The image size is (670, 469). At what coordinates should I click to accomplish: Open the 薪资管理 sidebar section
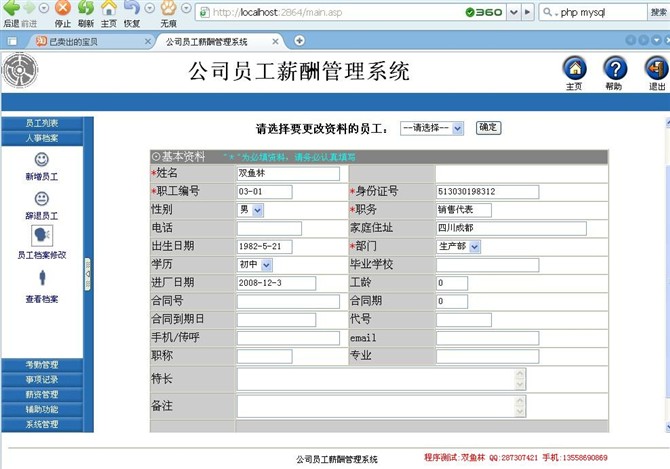coord(42,394)
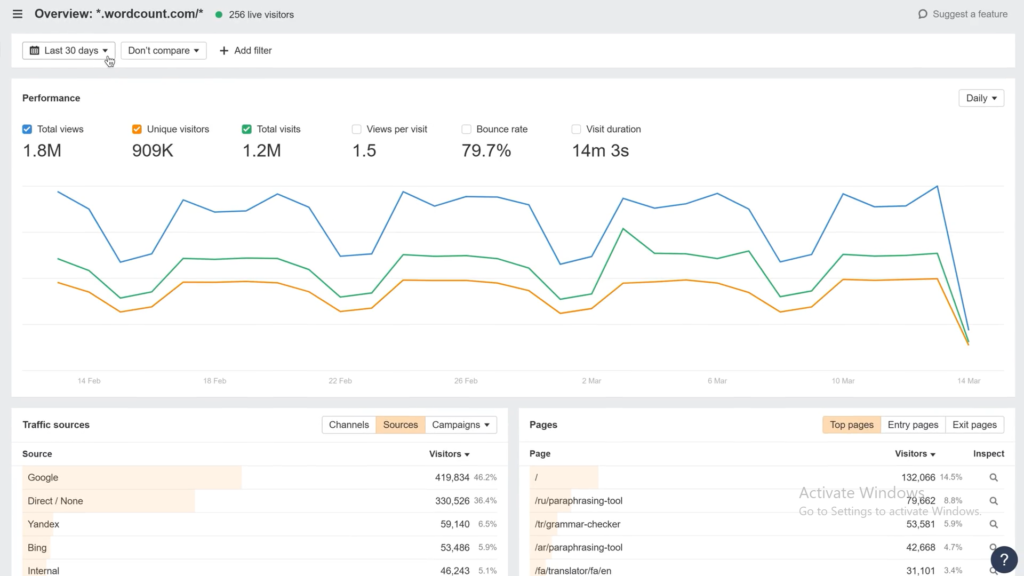
Task: Open the Daily granularity dropdown
Action: coord(980,98)
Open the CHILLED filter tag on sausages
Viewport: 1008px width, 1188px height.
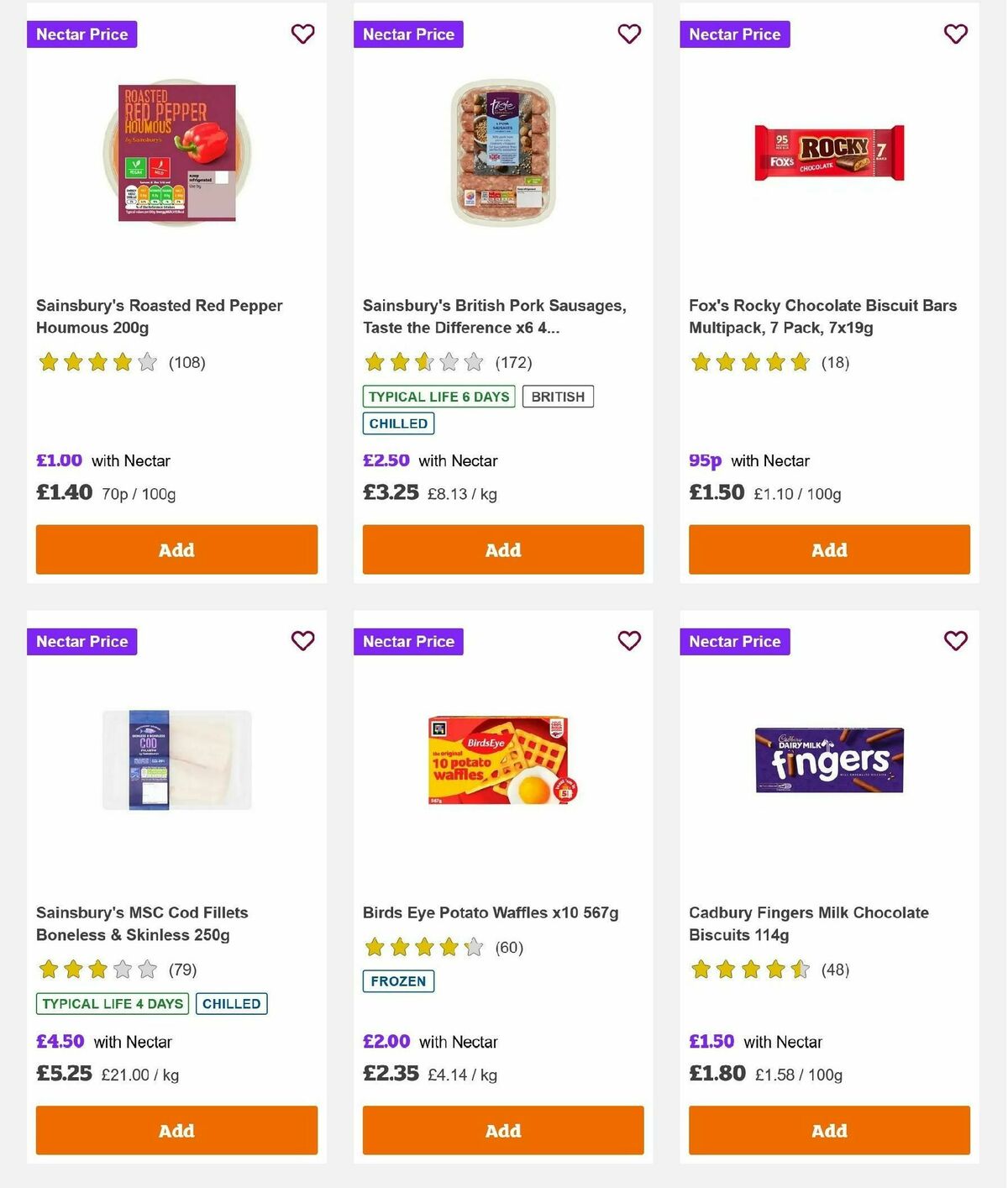[x=398, y=423]
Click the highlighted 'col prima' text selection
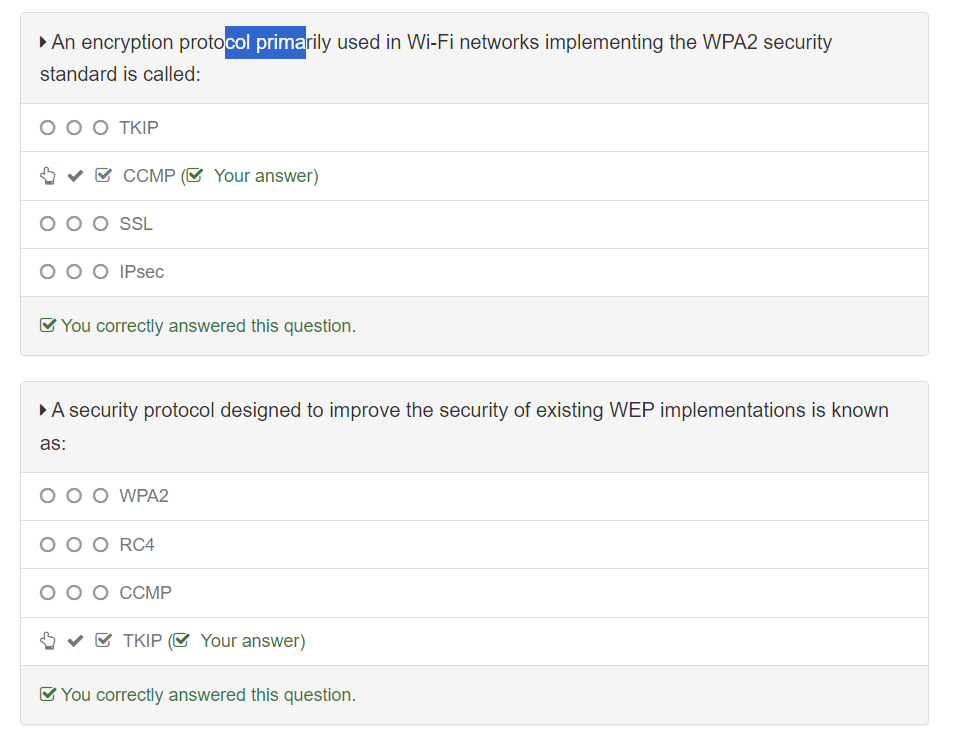 pyautogui.click(x=265, y=42)
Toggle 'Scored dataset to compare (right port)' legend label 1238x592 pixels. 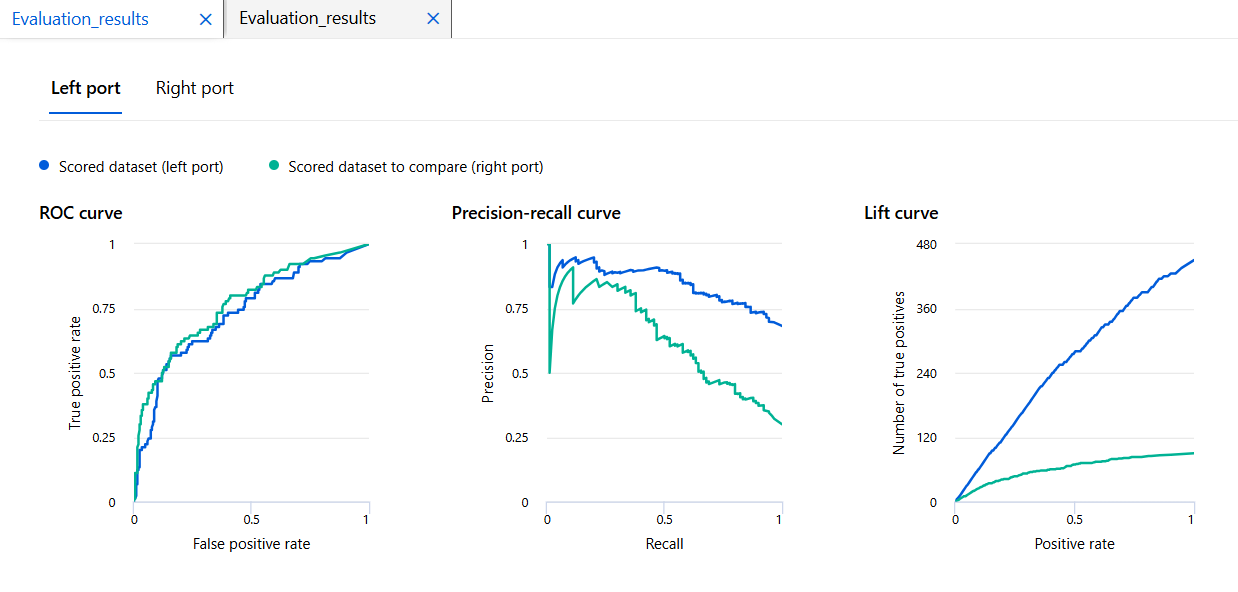click(416, 167)
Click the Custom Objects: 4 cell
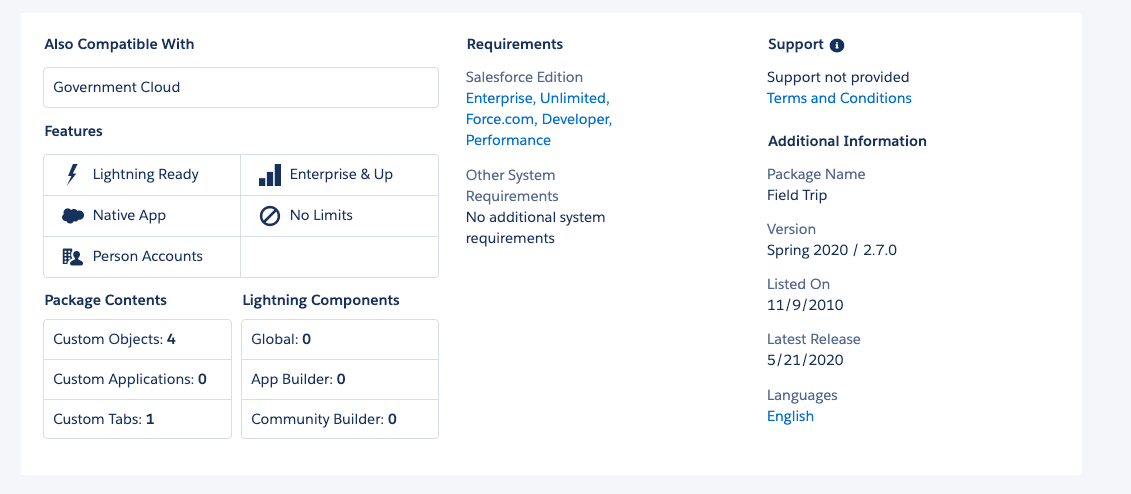The width and height of the screenshot is (1131, 494). [x=137, y=339]
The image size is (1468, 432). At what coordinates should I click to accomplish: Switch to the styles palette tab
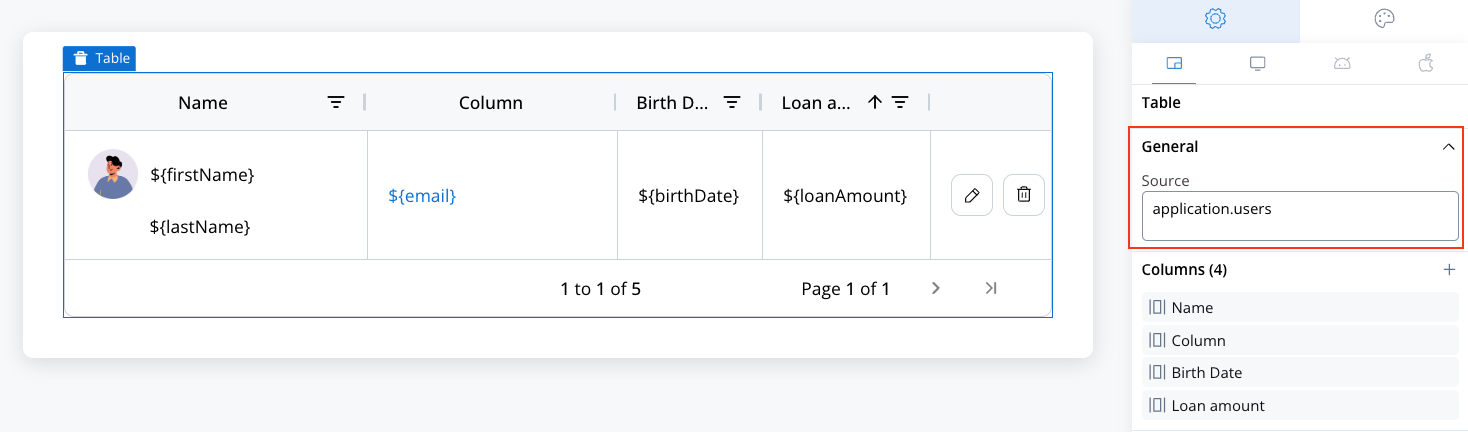pos(1384,19)
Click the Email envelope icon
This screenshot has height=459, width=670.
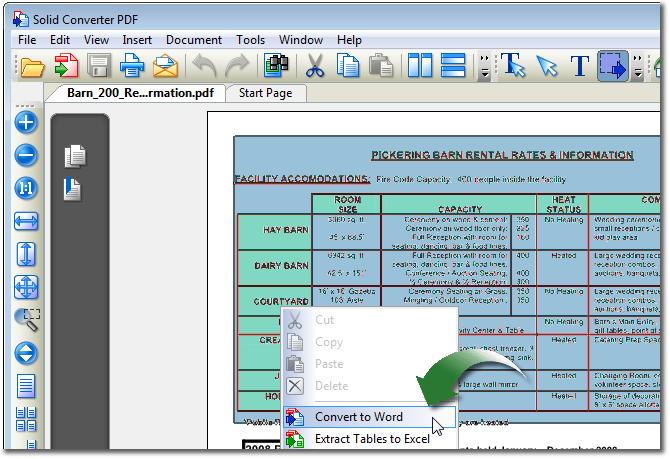click(165, 67)
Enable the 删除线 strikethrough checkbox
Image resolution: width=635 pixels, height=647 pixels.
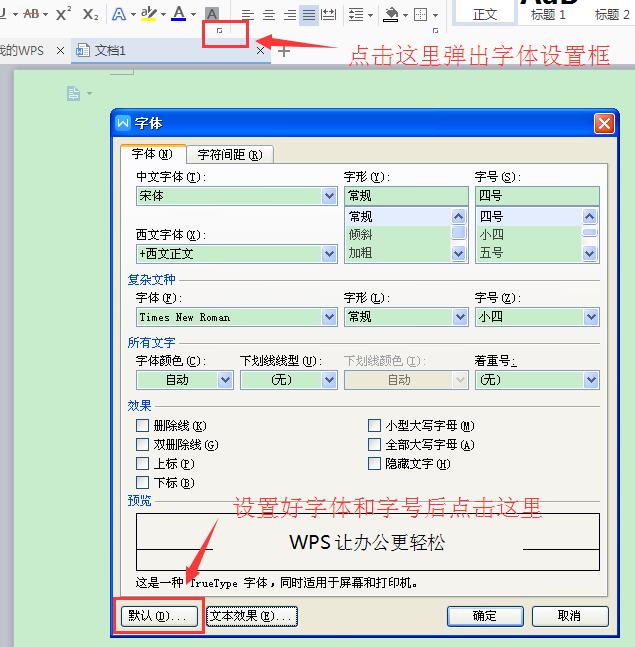[x=143, y=426]
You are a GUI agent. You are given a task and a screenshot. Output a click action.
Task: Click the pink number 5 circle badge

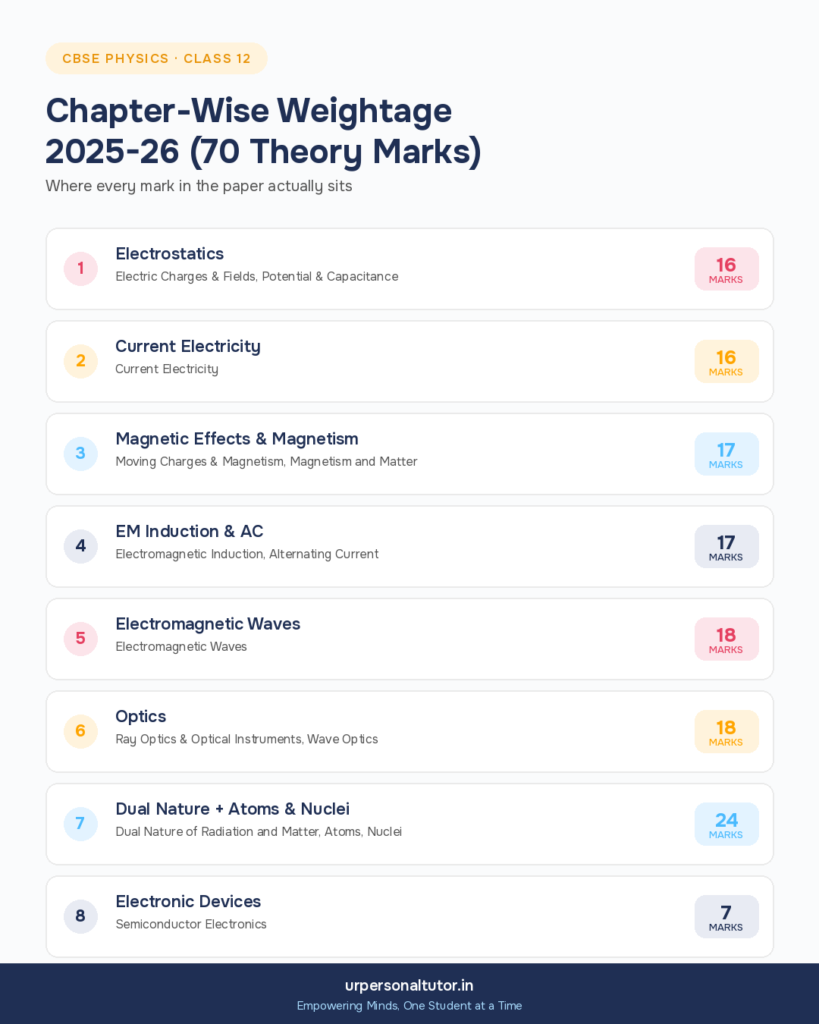pos(80,639)
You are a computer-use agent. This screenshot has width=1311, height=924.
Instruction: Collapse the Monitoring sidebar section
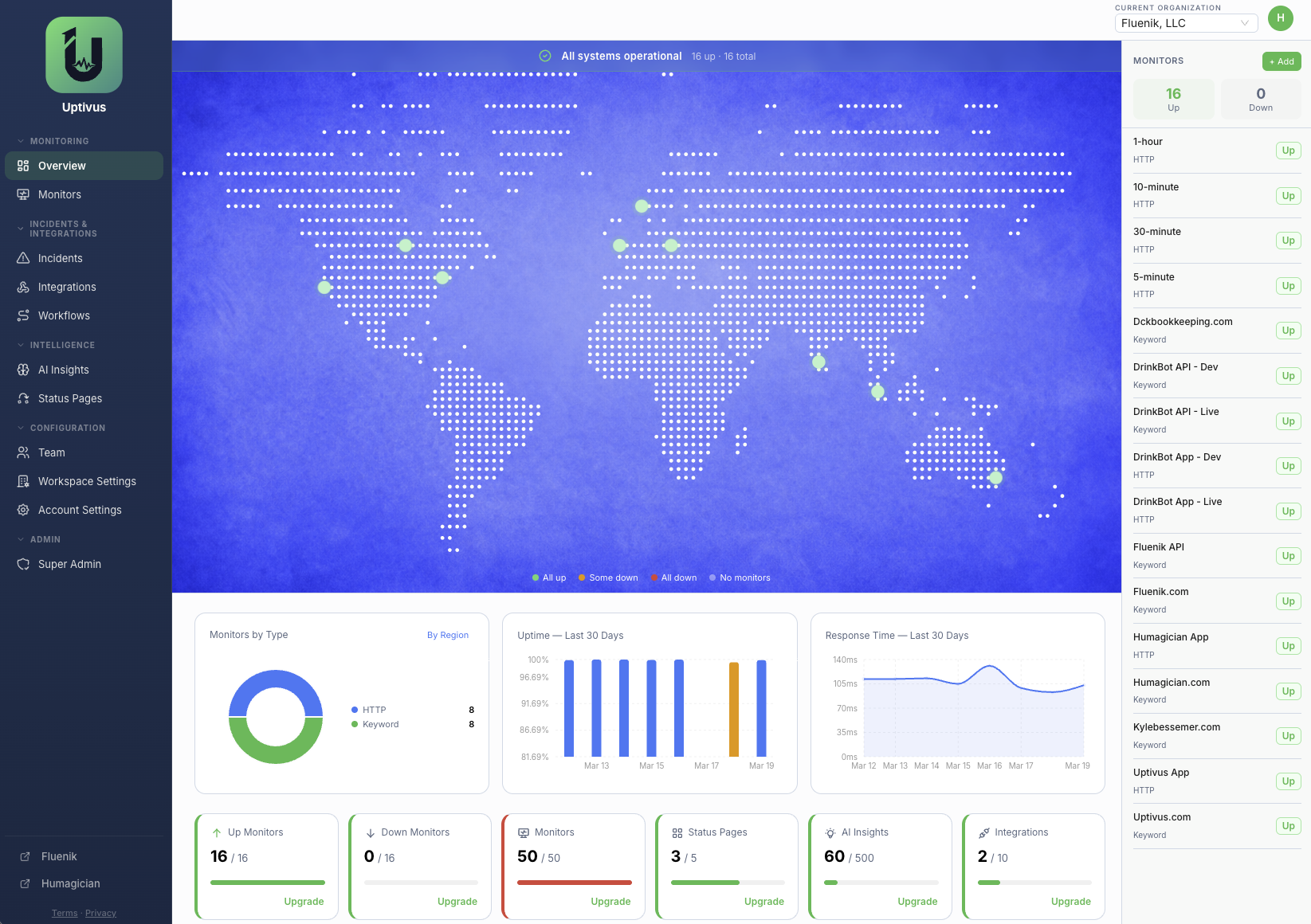21,141
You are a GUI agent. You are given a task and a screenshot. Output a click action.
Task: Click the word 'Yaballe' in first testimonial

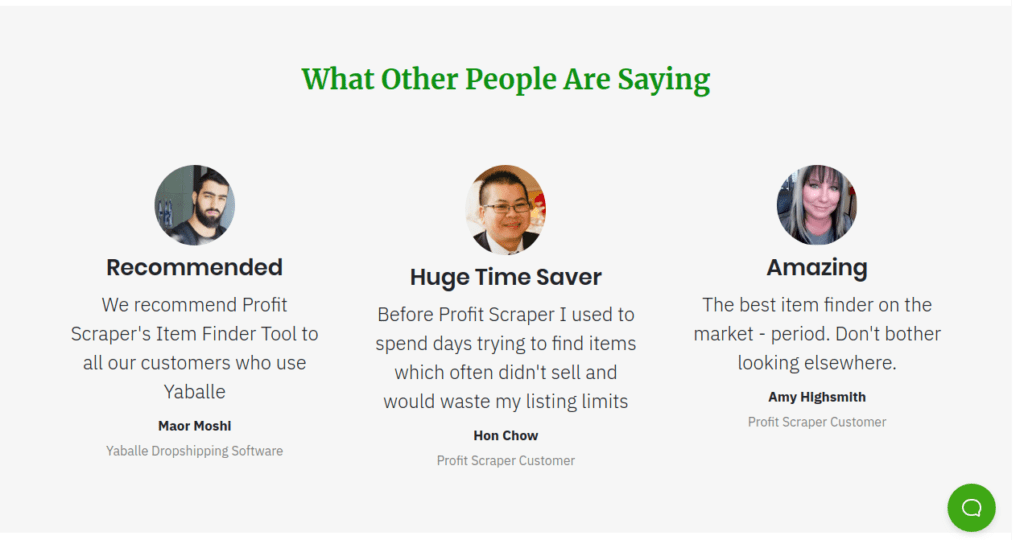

-=-=-=-=-

What is required
Revise the stretch from the line containing "The image size is (1468, 432)." through the end of the records by replacing "testimonial" with "review" and changing nothing else. Give back only those lines, without the pictures.

Result for this exercise
The image size is (1468, 432). At what coordinates should I click to accomplish: Switch to the styles palette tab
pos(1384,19)
Click the Email envelope icon
This screenshot has height=459, width=670.
click(165, 67)
Enable the 删除线 strikethrough checkbox
Image resolution: width=635 pixels, height=647 pixels.
[x=143, y=426]
You are a GUI agent. You are given a task and a screenshot. Output a click action.
Task: Click the pink number 5 circle badge

pos(80,639)
You are a computer-use agent. This screenshot has width=1311, height=924.
Instruction: Collapse the Monitoring sidebar section
21,141
You are a GUI agent. You are given a task and a screenshot. Output a click action.
Task: Click the word 'Yaballe' in first review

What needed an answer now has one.